ザラブ(シン・ウルトラマン)の徹底解説・考察まとめ

ザラブとは、『シン・ウルトラマン』の登場人物で、地球人を「地球の害獣」と見なして絶滅させることを目論む外星人。
「体の前半分の皮膚以外が透明」という奇怪な姿をしている。電子機器を操る生体器官を有しており、外見をまったく別のものに変える擬態能力を持つ。ウルトラマンこそは自身の計画の最大の障害だと判断し、禍特隊の神永新二と融合していた彼を監禁する一方、自身はウルトラマンの姿になって都市を攻撃。人類の間に疑念と互いへの敵意を植え付けて大戦争を巻き起こそうと画策した。

禍特隊の分析官。神永の姿で行動するウルトラマンから、彼からマルチバースに格納している本来の力を取り出すためのアイテムであるベーターカプセルを委ねられる。
ザラブの工作でウルトラマンと神永が同一存在であることが世間に知れ渡り、多くの者が動揺する中、禍特隊の仲間たちともども「自分たちにこれを預けたということは、彼は助けを求めているのだ」と察し、そのSOSに応えるために奮闘。ザラブに監禁されていたウルトラマンを救出する。

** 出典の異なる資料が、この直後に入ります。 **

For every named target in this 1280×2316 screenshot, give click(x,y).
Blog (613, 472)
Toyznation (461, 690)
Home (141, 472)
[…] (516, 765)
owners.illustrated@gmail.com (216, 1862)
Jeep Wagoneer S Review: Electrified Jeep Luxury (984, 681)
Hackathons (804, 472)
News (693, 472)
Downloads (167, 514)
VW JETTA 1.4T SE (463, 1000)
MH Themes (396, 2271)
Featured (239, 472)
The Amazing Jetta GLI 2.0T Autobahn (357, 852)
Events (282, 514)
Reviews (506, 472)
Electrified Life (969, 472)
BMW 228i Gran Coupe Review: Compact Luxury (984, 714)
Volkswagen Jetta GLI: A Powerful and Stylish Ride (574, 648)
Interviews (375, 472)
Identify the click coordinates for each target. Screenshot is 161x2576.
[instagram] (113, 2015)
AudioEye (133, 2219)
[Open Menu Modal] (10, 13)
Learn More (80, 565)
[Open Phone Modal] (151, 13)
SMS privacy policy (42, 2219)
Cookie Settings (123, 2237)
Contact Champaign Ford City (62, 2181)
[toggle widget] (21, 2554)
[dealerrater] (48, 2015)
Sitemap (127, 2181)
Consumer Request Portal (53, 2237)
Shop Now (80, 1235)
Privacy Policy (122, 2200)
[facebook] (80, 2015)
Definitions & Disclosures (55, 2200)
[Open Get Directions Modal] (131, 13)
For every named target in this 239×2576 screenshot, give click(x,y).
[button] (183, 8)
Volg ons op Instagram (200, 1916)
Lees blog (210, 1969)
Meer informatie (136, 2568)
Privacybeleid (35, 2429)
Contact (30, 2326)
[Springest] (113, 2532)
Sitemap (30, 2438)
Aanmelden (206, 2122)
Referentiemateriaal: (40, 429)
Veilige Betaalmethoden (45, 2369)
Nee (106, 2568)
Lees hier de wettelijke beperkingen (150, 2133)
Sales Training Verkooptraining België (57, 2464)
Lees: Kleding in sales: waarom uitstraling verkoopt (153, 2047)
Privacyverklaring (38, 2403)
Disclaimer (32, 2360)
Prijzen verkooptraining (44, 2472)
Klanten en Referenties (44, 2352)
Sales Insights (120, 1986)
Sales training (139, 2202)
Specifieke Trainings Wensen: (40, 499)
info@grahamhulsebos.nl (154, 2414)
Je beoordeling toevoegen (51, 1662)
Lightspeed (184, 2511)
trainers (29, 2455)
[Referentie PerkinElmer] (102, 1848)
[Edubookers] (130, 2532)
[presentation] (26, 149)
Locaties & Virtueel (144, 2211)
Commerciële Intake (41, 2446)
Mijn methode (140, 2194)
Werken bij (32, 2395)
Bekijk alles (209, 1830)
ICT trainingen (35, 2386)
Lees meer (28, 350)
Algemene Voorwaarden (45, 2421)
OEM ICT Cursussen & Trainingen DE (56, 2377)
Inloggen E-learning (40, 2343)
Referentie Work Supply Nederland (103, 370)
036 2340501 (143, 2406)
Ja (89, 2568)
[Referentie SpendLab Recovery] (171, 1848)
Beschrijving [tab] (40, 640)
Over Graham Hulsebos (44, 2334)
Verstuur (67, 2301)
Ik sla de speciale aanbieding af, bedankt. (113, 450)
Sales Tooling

ザラブからすれば無視して問題ないような未熟かつ弱小の知的生命体でしかない浅見たち地球人が、だからこそ“群れ”という巨大な存在の中で個々が助け合う性質を持つことへの理解が不足していたことが、彼の致命的な敗因となった。

滝明久(たき あきひさ)

禍特隊に所属する非粒子物理学者。自身の見地から禍威獣の能力や有効な攻撃を推測し、これを提案するのが役割。
本部の自分用のスペースに趣味のアイテムを持ち込むなど、公私の切り分けができていないところがある。ザラブとの最初の接触の際、彼の能力で作業中だったパソコン内部のデータが完全に消去してしまった時には絶望の声を上げるも、直後に彼がそれをあっさり復元してみせたことには驚嘆していた。

ザラブ(シン・ウルトラマン)の裏話・トリビア・小ネタ/エピソード・逸話

殺陣に取り入れられた原作オマージュ

『シン・ウルトラマン』はウルトラシリーズの第1作である『ウルトラマン』を現代の技術と発想でリメイクした作品である。そのため作中のほぼ全てのエピソードは原作である『ウルトラマン』にも登場し、それを現代風に洗練したものとなっているが、中には余程のマニアでなければ気付かないような演出も存在する。
本作でのザラブとウルトラマンの戦闘中、偽者のウルトラマンに扮したザラブがウルトラマンの頭部にチョップを食らわせるも、相手の頑強さにかえって自分がダメージを受けてしまったのか痛がって手を振るシーンがある。実はこれは原作のウルトラマンと偽ウルトラマンが戦うシーンにも登場しており、それを再現したものとなっている。

当時の着ぐるみは今のものほどの柔軟性が無く、特にマスクは非常に硬い素材でできていた。偽ウルトラマンのアクターが演技の中でこれを攻撃した際、当たり所が悪くて自分の手を傷めてしまい、咄嗟に手を振ってそれを紛らわせたというのが真相で、これを「おもしろい」と現場が考えたこと、そもそも取り直す余裕がなかったことなどからそのまま採用された。言ってしまえば撮影現場で起きたちょっとしたアクシデントだが、「卑劣な作戦でウルトラマンを貶めようとしたザラブが不意に人間らしい仕草をする」ことの意外性や、「相手の攻撃を食らってもまったく怯まないどころか、攻撃してきた敵の方がダメージを受けるというウルトラマンの圧倒的な強さ」を表す名シーンとしてファンには認知されている。
1秒程度しかないごく短いシーンではあるが、特撮ファンの間では有名なこのエピソードをわざわざ取り入れるのは、『ウルトラマン』の熱烈なマニアとして知られる庵野秀明らしいアイデアだといえる。